Читаем Христа распинают вновь полностью

— Мы нашли его в канаве, — сказал Костандис. — Оба села прошли по нему.

Все наклонились над учителем и по очереди целовали его.

— Он стал между нами и хотел нас помирить, а мы его убили… — сказал Манольос, вытирая глаза.


Лежа на своей мягкой постели, ага прислушивался к выстрелам, курил трубку и ласкал Ибрагимчика. Но турчонок почуял запах пороха, кровь у него взыграла, он брыкался, хотел выбежать на улицу и тоже стрелять. Но ага крепко держал его за ногу и не разрешал уйти.

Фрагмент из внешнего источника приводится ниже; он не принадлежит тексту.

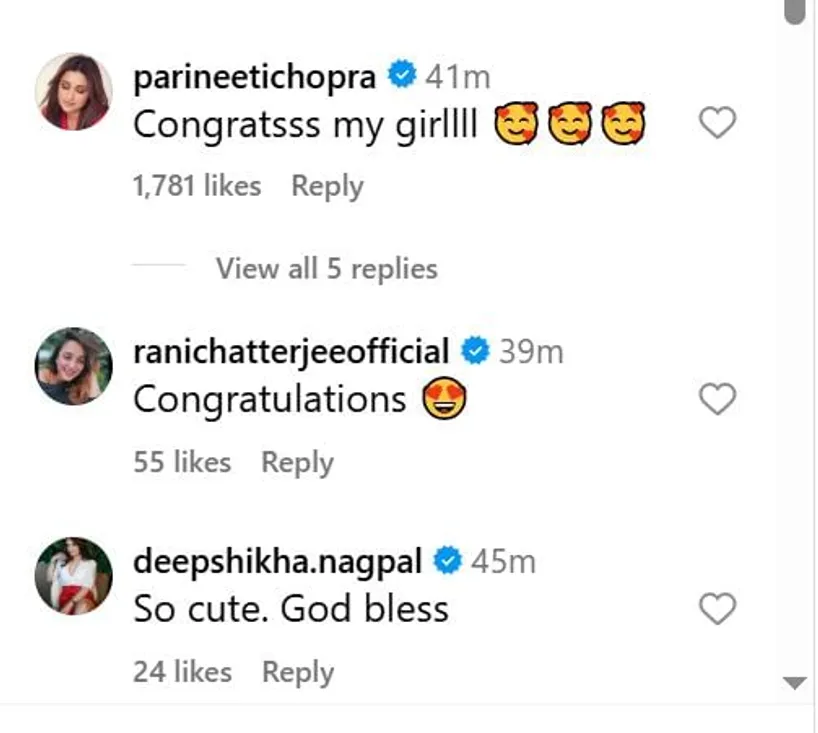
Task: Reply to ranichatterjeeofficial's comment
Action: coord(297,463)
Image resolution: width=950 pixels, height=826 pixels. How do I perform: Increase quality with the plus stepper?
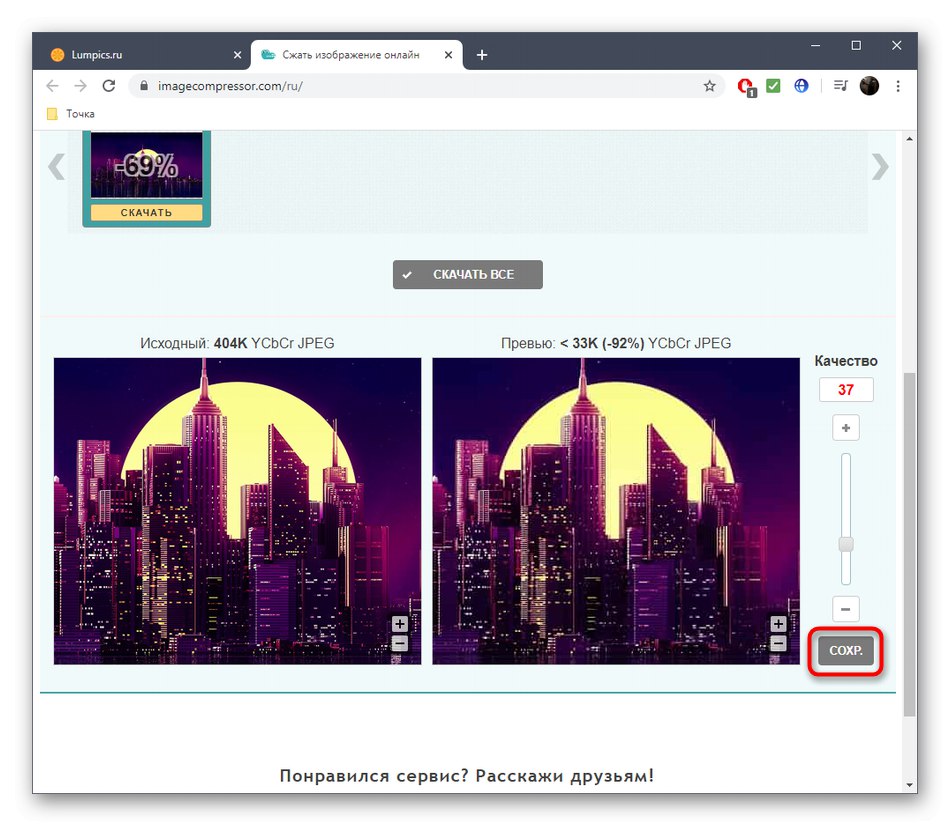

— Успокойся, Ибрагимчик! Пусть греки дерутся между собой и убивают друг друга. Нет погибели на эту расу, будь она проклята! Сколько лет, из поколения в поколение, мы пытаемся ее уничтожить! И чего мы добились? Ничего! Одного уничтожишь, а десять вырастают на его месте. Если они сами не перебьют друг друга, — слушай, что я тебе говорю! — они не исчезнут. Вот поэтому я их и не трогаю — пусть убивают друг друга. А когда они окончательно повыкалывают друг другу глаза, тогда я сяду на свою лошадь и поеду наводить порядок. Ты понял? Я это говорю, чтоб ты знал, как надо обращаться с греками. Может быть, и ты удостоишься когда-нибудь быть агой в греческом селе.

— Разреши мне убить нескольких греков! — кричал разгоряченный турчонок. — У меня руки чешутся.

— Говорю тебе, не трать сил, они сами убивают друг друга, а если мы вмешаемся и уничтожим кое-кого из них, то у наших властей будет много неприятностей. Снова приплывут корабли из Европы, окружат Измир — и выпутывайся тогда как хочешь! Нам хорошо здесь на кровати, Ибрагимчик! На улице холодно, я не разрешаю тебе выходить. Старуха принесет нам сейчас поесть меду с орехами.

Он хлопнул в ладоши, и вошла старуха Марфа.

— Что там творится, Марфа?

— Убивают друг друга, ага! Оба попа ранены, повыдергали друг другу бороды, Панайотарос потерял свою феску и сломал ногу, подожгли дом старика Ладаса, и льется по улице его масло и вино!

Ага громко захохотал.

— Хвалю, гяуры! — сказал он. — Как будто я вам платил, чтобы вы это сделали! Ну-ка, старуха, принеси нам меду с орехами!

Он повернулся к Ибрагимчику, который продолжал упрямиться, стремясь во что бы то ни стало вмешаться в уличное побоище.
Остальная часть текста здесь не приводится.